Screenshot grounding data

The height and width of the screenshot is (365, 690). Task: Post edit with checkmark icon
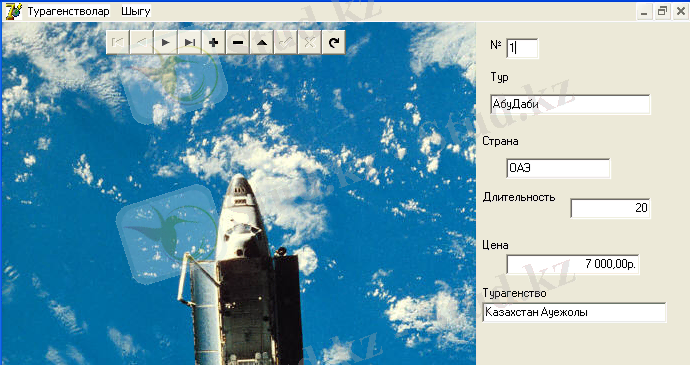(x=286, y=42)
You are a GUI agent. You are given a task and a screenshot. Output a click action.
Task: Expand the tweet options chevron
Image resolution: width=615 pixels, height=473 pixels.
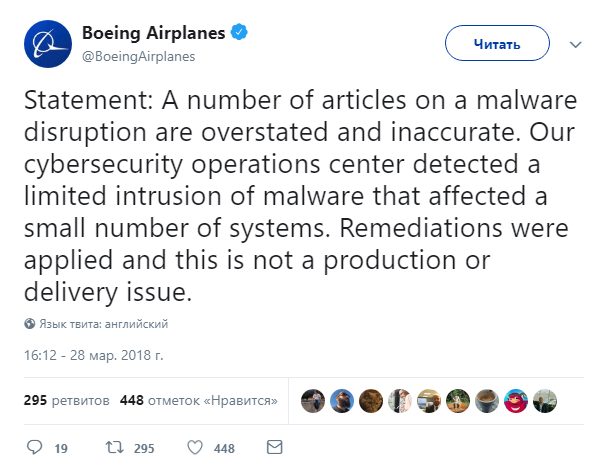pos(575,44)
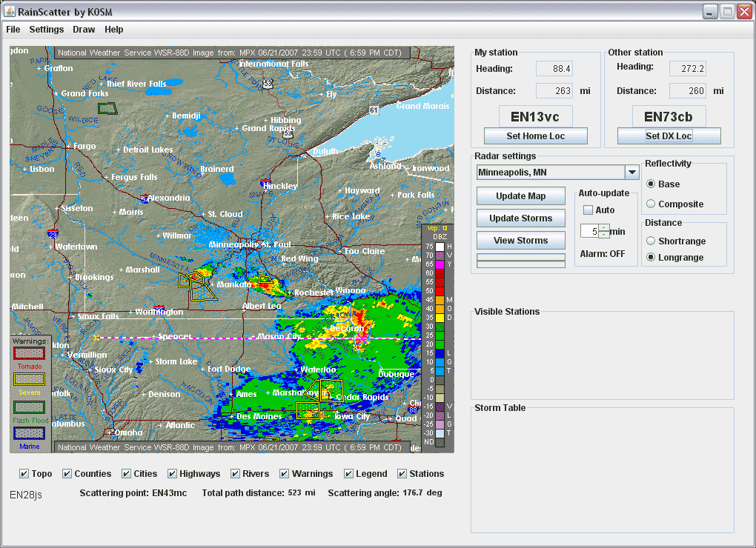Choose Shortrange distance radio button

coord(651,241)
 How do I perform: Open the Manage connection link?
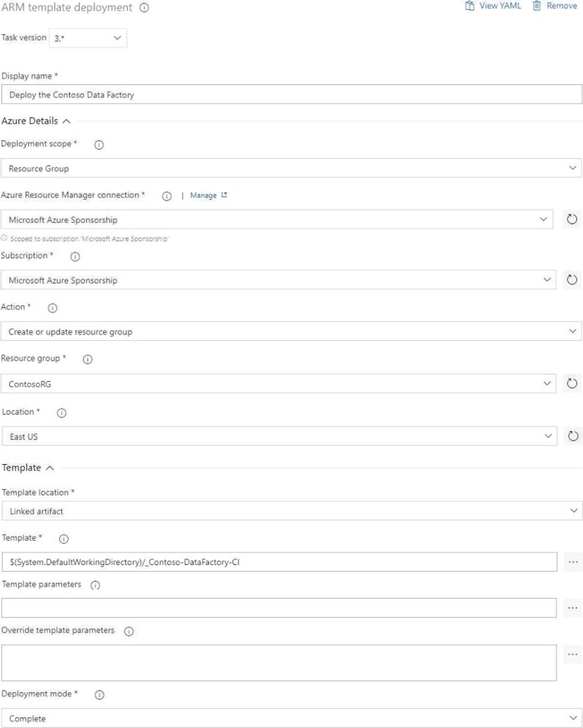pos(208,195)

** Exercise instructions **
Each entry above needs to be restated without a single word changed; skip the images.

** Problem solution **
The height and width of the screenshot is (365, 690). Task: Post edit with checkmark icon
(x=286, y=42)
You are a GUI agent. You are given a task and a screenshot. Output a click action.
Task: Expand the tweet options chevron
Image resolution: width=615 pixels, height=473 pixels.
pos(575,44)
Choose Shortrange distance radio button

coord(651,241)
 How do I perform: Open the Manage connection link?
pos(208,195)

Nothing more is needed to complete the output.